Faz parte encontrar dessas coisas pelo caminho. Como também faz parte aprender, desviar-se e jamais assumir uma conduta que prejudique o bom cliente em nome de alguns ruins. Se você quiser sobreviver, claro. Isso é muito comum, tanto quanto lamentável.

A síndrome do Gênio incompreendido

Sabe... não tem campo de realização pessoal pra preencher na nota fiscal. Você pode ter muito prazer como resultado de uma parceria legal, de um trabalho onde as partes se comprometeram com o resultado. É uma delícia e a boa parceria, aquela duradoura, sempre surge assim. Mas esse prazer é consequência e, principalmente, sorte. Por isso também, o foco profissional é receber o pagamento e, sendo promissora para todos, ter a continuidade da parceria. Afinal, seu banco não aceita pagamento de boleto com abraço e parabéns.
O que vier além disso é lucro. Literal e metaforicamente.

Dito isto...
Realmente não entendo essas estrelas todas. Essas divas que só tatuam o que querem, que só decoram o que acham legal, que só cozinham o que lhes der na telha. É o couro do outro, o quarto do outro, a barriga do outro! Não importa se você é o famosão, algumas inversões tão têm cabimento.
Uma coisa é você ter o seu cardápio, ok - não se faz picanha no restaurante vegan, seu produto é X e o Y é no box ao lado.
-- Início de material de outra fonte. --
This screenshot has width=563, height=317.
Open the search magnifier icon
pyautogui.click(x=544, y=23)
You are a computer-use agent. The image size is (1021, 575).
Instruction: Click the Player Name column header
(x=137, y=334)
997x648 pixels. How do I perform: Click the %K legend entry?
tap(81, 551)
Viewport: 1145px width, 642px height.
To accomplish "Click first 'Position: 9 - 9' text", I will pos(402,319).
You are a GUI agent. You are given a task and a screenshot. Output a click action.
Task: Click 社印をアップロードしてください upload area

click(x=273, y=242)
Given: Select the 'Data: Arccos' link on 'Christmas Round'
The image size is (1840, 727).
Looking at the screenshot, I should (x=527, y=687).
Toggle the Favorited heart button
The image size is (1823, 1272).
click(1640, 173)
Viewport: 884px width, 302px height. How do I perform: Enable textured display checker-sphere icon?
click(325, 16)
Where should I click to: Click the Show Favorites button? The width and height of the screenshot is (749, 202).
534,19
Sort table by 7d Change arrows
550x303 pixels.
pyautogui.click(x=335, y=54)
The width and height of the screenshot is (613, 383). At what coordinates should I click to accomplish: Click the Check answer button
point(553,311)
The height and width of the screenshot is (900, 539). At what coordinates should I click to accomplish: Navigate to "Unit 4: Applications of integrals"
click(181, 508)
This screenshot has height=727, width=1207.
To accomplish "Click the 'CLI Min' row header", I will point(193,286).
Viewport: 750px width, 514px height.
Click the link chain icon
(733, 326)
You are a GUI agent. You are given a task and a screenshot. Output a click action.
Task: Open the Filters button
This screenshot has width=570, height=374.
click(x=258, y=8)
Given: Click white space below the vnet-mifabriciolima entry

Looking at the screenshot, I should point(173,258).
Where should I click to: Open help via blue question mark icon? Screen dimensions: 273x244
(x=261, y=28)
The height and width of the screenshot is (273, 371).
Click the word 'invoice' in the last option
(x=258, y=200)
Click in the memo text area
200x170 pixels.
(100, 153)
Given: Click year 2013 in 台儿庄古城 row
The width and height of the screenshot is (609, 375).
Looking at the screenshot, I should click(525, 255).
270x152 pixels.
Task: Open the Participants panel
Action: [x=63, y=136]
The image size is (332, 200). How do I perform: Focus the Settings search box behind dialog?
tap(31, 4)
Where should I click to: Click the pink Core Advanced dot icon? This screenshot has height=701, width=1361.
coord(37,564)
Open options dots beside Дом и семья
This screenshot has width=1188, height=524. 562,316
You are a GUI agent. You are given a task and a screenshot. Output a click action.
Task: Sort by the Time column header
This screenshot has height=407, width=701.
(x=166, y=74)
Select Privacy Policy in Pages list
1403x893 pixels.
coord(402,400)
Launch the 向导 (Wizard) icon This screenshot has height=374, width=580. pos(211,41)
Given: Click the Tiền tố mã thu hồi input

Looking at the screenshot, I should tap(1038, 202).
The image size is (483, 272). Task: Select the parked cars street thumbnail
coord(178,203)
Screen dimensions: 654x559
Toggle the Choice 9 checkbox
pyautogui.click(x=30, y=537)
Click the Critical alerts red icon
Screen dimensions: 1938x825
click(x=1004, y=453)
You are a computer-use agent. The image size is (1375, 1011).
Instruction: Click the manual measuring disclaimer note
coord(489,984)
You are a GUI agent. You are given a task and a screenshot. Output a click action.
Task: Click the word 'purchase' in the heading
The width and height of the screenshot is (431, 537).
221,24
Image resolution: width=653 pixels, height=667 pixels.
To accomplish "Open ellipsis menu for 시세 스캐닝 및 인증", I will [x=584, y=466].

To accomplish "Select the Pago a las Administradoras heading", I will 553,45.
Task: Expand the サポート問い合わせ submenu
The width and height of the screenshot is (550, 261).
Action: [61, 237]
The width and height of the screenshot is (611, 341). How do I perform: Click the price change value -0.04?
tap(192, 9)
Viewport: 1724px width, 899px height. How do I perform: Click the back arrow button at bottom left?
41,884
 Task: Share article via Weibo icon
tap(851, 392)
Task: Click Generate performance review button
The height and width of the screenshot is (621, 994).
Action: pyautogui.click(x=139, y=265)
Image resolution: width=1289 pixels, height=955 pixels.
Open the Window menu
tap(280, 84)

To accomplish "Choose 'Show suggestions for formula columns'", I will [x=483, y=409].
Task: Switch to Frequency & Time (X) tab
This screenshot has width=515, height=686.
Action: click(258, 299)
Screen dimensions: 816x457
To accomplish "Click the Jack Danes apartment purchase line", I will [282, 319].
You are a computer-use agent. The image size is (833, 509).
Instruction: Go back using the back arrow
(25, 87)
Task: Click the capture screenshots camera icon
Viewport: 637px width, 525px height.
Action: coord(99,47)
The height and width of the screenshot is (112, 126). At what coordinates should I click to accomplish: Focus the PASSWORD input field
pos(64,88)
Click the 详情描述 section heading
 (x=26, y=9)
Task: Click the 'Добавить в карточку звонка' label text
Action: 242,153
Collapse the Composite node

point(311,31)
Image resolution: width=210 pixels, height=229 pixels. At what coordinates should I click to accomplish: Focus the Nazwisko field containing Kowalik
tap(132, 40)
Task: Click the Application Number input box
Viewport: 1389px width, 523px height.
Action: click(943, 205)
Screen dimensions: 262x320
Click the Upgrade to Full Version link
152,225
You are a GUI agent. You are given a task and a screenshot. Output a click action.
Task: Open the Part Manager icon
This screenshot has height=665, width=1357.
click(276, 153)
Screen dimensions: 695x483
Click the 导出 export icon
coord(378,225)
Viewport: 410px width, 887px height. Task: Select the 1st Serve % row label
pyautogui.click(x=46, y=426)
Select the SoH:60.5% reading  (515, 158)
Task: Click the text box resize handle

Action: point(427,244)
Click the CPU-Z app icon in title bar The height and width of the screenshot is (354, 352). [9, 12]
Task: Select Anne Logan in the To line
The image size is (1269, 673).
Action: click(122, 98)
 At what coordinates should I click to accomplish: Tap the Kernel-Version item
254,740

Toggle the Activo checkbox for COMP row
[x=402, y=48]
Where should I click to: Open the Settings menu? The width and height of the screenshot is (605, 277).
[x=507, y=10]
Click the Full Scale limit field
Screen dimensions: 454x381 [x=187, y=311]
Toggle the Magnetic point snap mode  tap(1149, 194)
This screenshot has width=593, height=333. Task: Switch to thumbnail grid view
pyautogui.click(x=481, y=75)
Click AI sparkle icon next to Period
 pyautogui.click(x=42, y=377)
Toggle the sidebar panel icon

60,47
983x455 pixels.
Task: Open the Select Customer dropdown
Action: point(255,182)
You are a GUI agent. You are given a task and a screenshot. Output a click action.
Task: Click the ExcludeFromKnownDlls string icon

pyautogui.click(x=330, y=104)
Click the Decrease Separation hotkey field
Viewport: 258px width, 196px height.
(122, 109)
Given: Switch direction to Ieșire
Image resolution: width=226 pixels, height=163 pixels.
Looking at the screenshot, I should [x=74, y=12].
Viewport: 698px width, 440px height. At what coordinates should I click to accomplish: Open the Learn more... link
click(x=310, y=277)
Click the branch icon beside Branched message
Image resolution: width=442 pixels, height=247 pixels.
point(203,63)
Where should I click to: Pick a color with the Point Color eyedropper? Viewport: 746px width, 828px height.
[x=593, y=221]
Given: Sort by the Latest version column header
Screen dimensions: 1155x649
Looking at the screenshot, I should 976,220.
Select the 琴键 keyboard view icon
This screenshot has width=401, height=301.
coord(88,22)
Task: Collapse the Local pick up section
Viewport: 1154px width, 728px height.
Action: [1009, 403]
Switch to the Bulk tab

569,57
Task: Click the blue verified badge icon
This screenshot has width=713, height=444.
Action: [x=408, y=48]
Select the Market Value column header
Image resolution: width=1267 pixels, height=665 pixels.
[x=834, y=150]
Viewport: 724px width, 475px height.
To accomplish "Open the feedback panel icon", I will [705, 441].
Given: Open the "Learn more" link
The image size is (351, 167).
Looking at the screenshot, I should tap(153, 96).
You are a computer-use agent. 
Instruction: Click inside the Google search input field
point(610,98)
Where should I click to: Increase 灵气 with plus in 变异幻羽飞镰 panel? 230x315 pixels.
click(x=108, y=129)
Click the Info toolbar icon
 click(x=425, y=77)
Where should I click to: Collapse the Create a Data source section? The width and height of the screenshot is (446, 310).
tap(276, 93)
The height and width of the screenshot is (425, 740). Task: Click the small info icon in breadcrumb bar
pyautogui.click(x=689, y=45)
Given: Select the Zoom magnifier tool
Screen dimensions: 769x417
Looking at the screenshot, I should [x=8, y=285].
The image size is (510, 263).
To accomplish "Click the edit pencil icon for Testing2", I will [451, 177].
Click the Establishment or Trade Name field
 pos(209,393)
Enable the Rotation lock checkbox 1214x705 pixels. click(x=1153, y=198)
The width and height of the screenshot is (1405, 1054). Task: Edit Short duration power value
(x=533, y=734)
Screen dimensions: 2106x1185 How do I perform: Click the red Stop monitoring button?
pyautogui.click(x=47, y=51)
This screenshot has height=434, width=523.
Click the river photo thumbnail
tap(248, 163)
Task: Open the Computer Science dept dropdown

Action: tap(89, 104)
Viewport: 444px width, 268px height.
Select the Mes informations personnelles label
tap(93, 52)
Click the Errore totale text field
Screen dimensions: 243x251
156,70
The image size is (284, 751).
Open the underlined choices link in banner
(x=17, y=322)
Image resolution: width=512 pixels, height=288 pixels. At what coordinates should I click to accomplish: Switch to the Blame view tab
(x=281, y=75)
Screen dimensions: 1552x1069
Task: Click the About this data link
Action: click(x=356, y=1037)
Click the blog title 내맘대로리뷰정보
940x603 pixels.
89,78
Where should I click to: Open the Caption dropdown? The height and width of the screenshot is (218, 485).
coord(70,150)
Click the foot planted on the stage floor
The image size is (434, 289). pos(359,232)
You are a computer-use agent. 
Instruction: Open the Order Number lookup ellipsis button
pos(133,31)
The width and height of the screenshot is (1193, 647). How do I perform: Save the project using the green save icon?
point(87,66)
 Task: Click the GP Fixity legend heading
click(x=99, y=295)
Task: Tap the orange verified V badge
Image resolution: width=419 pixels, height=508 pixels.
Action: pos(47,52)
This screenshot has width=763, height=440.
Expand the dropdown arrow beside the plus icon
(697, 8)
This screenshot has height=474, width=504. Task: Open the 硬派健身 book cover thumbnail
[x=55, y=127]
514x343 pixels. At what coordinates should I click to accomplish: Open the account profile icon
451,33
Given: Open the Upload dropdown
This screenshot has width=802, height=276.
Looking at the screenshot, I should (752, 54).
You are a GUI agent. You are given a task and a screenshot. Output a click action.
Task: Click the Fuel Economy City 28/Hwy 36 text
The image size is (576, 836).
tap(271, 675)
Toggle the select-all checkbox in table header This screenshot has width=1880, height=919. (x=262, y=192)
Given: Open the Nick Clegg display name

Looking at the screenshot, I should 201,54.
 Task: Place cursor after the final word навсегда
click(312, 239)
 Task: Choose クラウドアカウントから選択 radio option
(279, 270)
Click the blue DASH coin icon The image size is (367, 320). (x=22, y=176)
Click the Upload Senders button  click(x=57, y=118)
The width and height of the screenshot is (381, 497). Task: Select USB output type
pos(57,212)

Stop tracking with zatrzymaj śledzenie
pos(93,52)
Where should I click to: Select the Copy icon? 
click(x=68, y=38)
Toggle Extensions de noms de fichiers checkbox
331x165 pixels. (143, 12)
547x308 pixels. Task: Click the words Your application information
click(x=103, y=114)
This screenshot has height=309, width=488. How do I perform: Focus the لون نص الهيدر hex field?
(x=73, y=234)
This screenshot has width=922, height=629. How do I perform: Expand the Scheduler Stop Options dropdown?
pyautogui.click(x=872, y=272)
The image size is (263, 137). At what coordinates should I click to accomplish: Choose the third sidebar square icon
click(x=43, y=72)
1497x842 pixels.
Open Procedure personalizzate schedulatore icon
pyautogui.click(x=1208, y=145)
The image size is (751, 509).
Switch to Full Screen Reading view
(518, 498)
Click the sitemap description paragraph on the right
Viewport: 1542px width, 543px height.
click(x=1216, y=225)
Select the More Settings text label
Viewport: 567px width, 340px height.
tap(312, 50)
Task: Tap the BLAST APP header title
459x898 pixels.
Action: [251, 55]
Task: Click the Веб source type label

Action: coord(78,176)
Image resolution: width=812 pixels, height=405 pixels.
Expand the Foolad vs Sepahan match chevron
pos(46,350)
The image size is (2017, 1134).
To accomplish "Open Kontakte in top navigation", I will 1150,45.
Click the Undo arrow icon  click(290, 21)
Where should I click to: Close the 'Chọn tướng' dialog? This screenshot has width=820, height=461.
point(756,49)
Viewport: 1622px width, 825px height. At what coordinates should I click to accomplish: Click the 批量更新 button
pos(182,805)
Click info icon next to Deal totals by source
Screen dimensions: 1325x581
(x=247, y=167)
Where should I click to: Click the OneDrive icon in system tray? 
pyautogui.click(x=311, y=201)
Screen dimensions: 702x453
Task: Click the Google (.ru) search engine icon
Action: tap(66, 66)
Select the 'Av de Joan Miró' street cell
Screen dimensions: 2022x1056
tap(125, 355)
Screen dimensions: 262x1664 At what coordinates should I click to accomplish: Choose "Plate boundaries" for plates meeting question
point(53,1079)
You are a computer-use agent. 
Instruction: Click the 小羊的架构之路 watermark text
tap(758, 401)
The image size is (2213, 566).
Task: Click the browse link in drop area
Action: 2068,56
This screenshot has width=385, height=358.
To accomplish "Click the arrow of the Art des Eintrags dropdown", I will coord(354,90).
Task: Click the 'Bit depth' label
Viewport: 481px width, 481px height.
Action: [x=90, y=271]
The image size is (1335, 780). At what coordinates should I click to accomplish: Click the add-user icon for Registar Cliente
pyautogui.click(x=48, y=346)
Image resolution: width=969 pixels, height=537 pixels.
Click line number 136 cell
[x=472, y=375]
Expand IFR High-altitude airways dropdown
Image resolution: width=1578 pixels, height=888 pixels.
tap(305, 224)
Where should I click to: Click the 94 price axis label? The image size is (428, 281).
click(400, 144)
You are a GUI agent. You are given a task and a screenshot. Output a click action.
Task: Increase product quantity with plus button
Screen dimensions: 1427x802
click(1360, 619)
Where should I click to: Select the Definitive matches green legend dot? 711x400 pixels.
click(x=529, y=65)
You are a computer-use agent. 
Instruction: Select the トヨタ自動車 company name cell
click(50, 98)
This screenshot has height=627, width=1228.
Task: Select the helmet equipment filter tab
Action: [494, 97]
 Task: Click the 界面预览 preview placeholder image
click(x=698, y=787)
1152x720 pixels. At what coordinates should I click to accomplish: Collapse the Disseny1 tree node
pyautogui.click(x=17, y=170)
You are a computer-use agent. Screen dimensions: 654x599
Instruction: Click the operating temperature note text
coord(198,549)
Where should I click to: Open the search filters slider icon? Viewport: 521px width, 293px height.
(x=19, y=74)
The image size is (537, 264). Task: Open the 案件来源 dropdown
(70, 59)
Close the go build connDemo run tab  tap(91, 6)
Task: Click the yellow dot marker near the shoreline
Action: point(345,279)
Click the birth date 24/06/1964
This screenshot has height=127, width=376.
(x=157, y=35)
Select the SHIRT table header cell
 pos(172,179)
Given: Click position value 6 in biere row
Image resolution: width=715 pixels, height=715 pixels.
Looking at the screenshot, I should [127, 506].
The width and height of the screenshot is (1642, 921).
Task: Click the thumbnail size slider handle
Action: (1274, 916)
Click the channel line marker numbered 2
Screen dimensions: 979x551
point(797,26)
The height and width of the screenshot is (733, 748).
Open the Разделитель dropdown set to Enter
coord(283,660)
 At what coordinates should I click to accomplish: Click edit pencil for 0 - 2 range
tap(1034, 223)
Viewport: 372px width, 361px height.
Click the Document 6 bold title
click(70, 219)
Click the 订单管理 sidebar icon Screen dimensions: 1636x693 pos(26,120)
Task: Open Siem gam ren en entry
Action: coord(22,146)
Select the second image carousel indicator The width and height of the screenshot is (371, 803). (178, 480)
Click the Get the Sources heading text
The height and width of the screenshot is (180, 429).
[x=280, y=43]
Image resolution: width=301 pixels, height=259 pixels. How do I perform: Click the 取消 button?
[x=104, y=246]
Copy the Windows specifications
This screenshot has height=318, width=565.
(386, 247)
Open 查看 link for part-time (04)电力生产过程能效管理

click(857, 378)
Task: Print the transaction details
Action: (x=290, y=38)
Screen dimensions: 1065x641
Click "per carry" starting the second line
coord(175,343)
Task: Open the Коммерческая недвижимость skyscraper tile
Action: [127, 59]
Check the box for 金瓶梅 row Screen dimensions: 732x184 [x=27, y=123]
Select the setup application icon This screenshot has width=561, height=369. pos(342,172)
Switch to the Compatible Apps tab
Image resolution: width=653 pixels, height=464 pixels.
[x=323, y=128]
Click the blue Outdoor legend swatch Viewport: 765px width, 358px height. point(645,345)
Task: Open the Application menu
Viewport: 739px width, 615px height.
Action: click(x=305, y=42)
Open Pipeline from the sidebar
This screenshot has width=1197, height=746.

Outra é você recusar-se a trazer o saleiro ou tirar a cebola porque "tem de" ser assim.
Baixe a bola. A menos que você vá pagar pro outro engolir, essa equação tá errada. Muito errada.
É por isso que eu odeio esses termos da moda, sabe? Essa autoimportância dos títulos vazios. "Profissão Criativo", seja lá o que isso for. O mercado pede que a gente seja 'artístico', não que seja "artista" - se por "artista" você entender aquela pessoa cuja única demanda ao criar for a própria, que fez o que quis e alguém foi lá ver depois. Confessa: é esse o caso?
 Fellini fez Casanova a contragosto, por encomenda; um dos seus filmes mais poderosos. Da Vinci pintou a esposa de um cliente; por acaso tornou-se seu quadro mais famoso. Talvez ele preferisse bem mais seu cavalo de bronze do que pintar baranga, pode apostar. Não importa pra ninguém além dele. E ele certamente achou um meio de fazer o que quis com o dinheiro recebido pelo que "não quis" (e quis, já que aceitou).

Tô falando dos grandes.
E nós? Pois é. Garotear não cabe.

De(s) graça?

- Vai 'dar um boi' pra ganhar o cliente? Faz parte. Com ou sem crise, mimo e desconto todo mundo gosta.
- "É só um desenhinho"?
Se você for um desenhistinha, não perca.
- Vai trabalhar de graça por "divulgação"?
Isso é contigo. Eu mexo meus contatos e anuncio em página dupla, vou no boca-a-boca, enfim, mil maneiras ao meu ver mais dignas.
- Ele "tem um sobrinho que mexe no Corel"?
 Certamente o que ele deseja está nesse nível. Se você se identifica ou "tá precisado", dispute com o sobrinho. Eu digo Parabéns, sucesso. Boa sorte.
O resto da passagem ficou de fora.